Most recently, Berry and Peters helped nine NMRH-affiliated cardiologists change a practice business model that had been failing for two years. "A number of physicians had left the practice. They weren't able to recruit. Because the hospital depended on that practice as their largest service line, the market share was dropping," Peters says. "What the organization was able to do was acquire the practice, employ the physicians, and put in a new model for physician leadership, not just for the practice, but for the cardiology service line. And if you talked to each of the cardiologists, it has totally changed their lives."

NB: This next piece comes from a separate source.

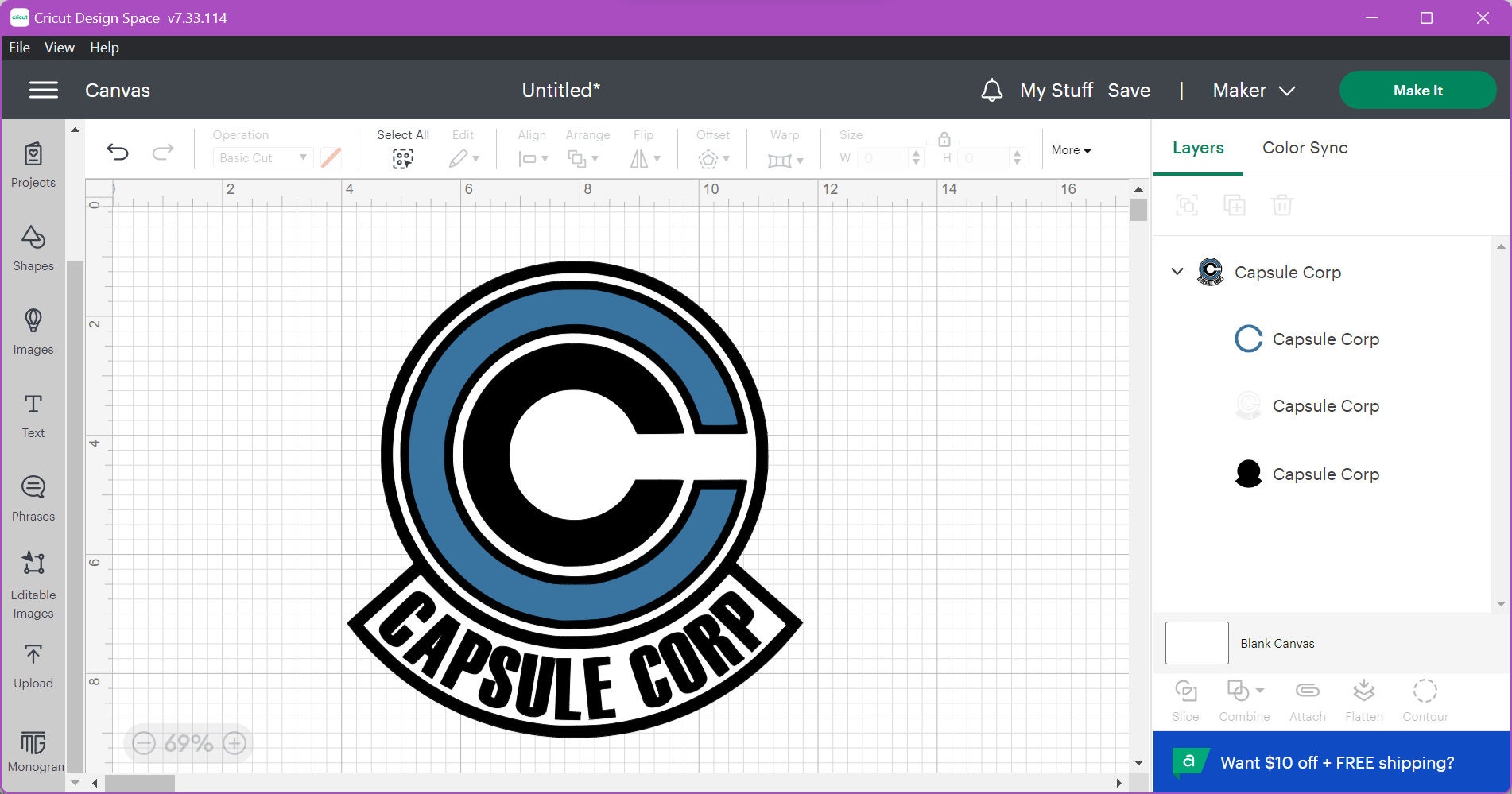Click the Contour tool
This screenshot has height=794, width=1512.
coord(1425,698)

Berry says the physicians' decision to change the business model was not pushed on them by hospital administrators, but was gently supported as the physicians realized their existing business model wasn't working. "It took 18 months, to where they had reached a point in their practice where they were pretty frustrated with their own inability to have a succession plan and then recruit," she says. "Knowing they were really the highest contributor to our revenue, it became an organizational strategic initiative to assist them."

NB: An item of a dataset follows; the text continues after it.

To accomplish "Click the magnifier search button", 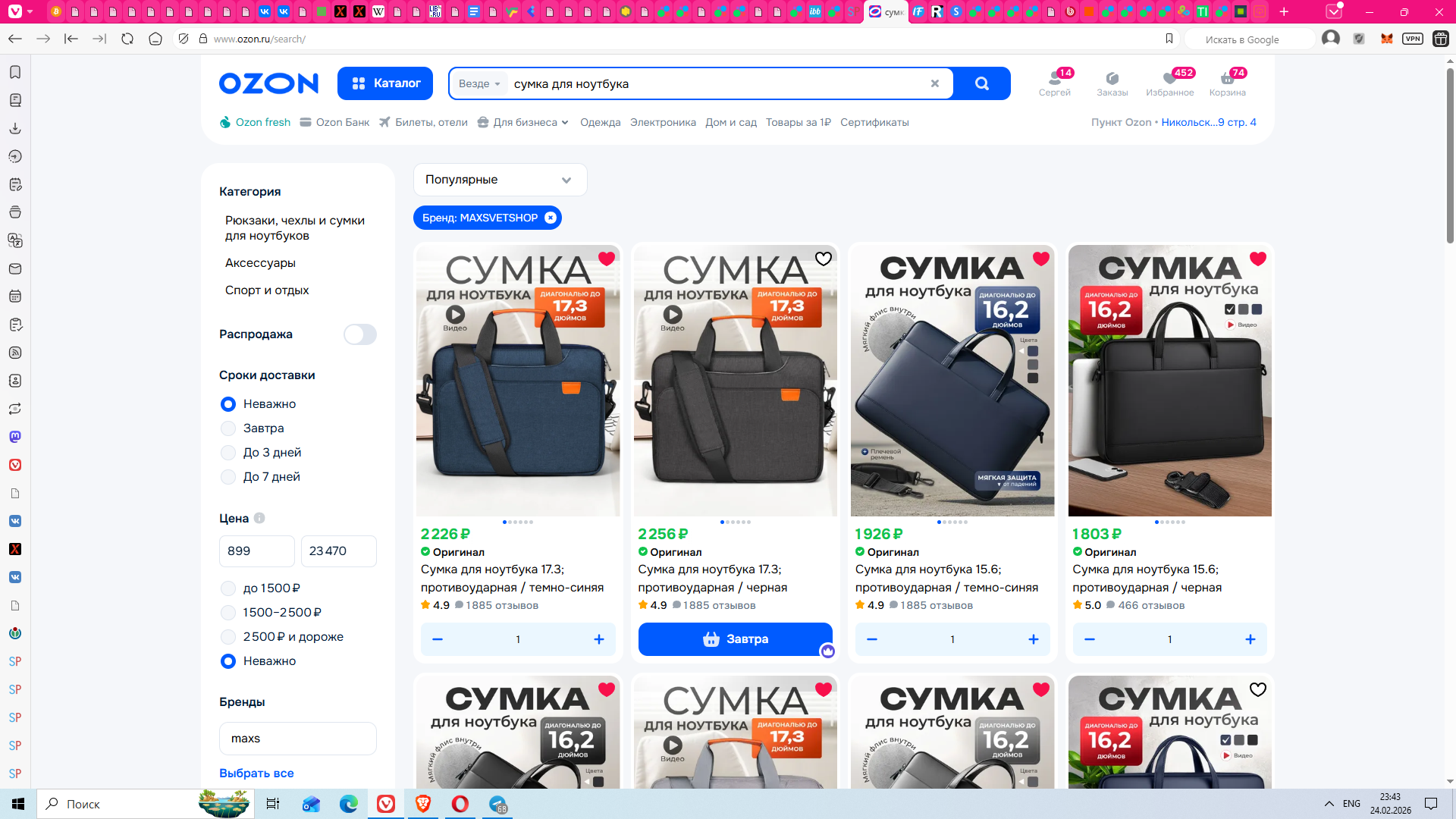I will 981,83.
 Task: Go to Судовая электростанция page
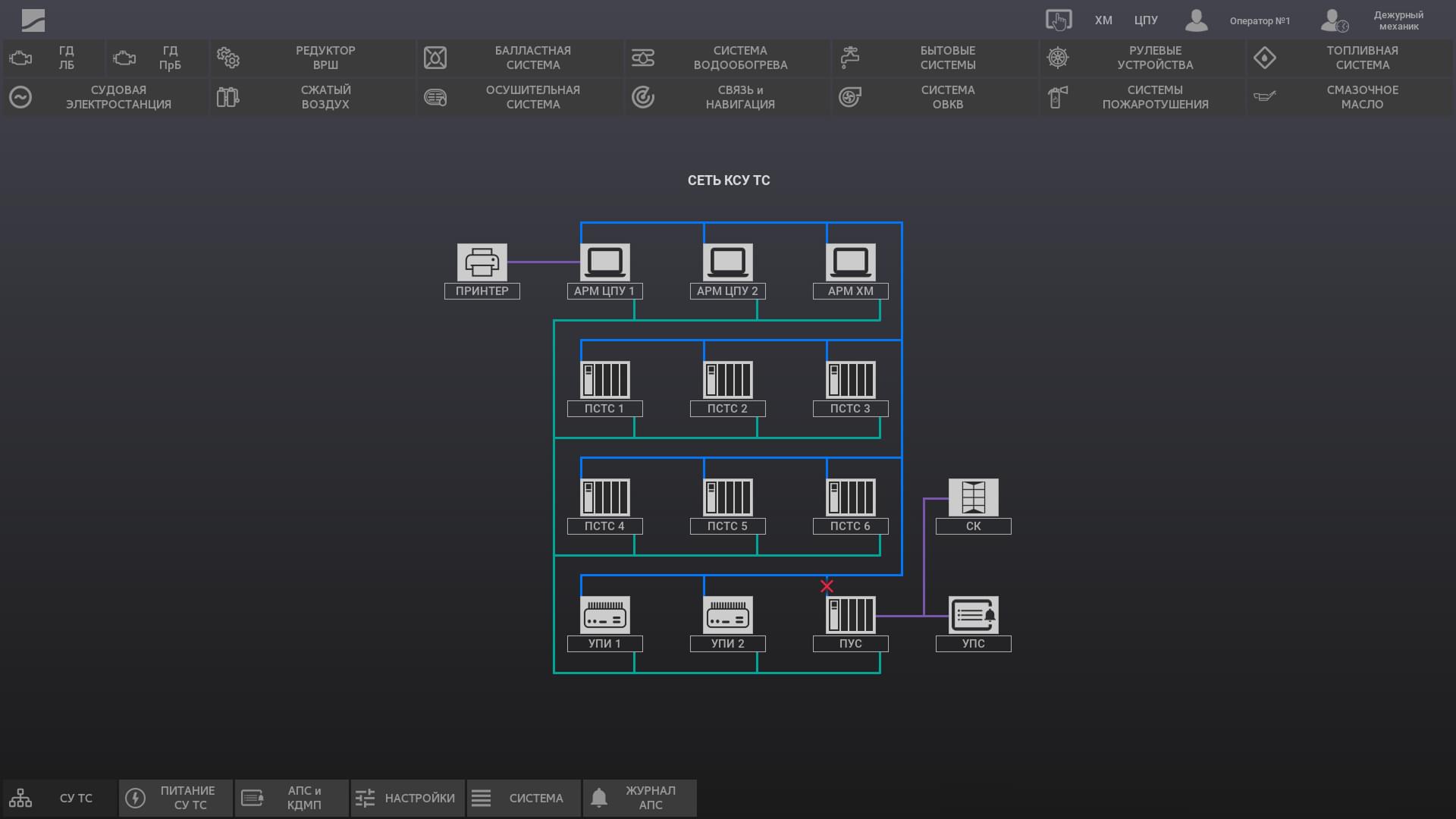click(105, 97)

Peters says the cardiologists went into the affiliation with NHRH assuming they would be hired into an employment model. "What was ultimately decided was we would create a cardiac institute where they would be a group but they would also have a role in co-managing the cardiovascular service line," he says. "They have really stepped up to the plate. The practice is doing better. They've made changes in how they cover their patients, how they interact with primary care physicians and with staff. There is a totally positive revamping."

The success, Berry says, came in part because the physicians and the hospital administrators were able to address key concerns around clinical technology and information sharing, and physician leadership. "Those are two areas that healthcare has danced around. This was explicit," Berry says. "This was a group of physicians that not only recognized they had some culture and leadership issues within the group and the service line, but they also agreed they needed some assistance with it. We hired outside consultants to help evaluate the past culture and identify dynamics of a future culture. And I have to applaud the physicians and the staff; they addressed those issues head on and they have made huge cultural changes."

Under the new affiliation, Berry says, the physicians are able to spend more time concentrating on healthcare, attending conferences, and reading, and are more open to interaction with colleagues and hospital administrators. "They really began to see the folks were there to assist and not to dictate. We have created a model that we originally didn't know would exist. We've all learned from it," Berry says.

Enjoy shared success
Berry says they've also gotten compliments from referring physicians. "They talk about the ease of access, the ease of patient information, the collegiality, the respect," she says. "The other piece is that we now have a hospitalist program that is working arm in arm with these cardiologists, whereas before there were episodes where they were adversarial."

Peters says he hopes he can help NMRH expand the model to other key service lines, like surgery, a driver for 65% of all hospitals' bottom lines. "There is always tension between the surgeons and the hospitals and there are complaints that the OR is mismanaged," Peters says. "That same leadership model works well in the OR. Where you put anesthesiologists and surgeons in charge of it by establishing a surgical services executive committee and let them co-manage the ER with a nursing director. You typically get improved surgeon satisfaction, a growth in volume, and improvement in OR profitability."

What should remain constant in any leadership model is giving the physicians as much support as possible to create an effective working environment. "What you do is try to put them in a position of leadership and then give them the tools so they can be successful," Peters says. "It's not treating them like children but treating them as adults and making them responsible but giving them the support they need to do what needs to be done."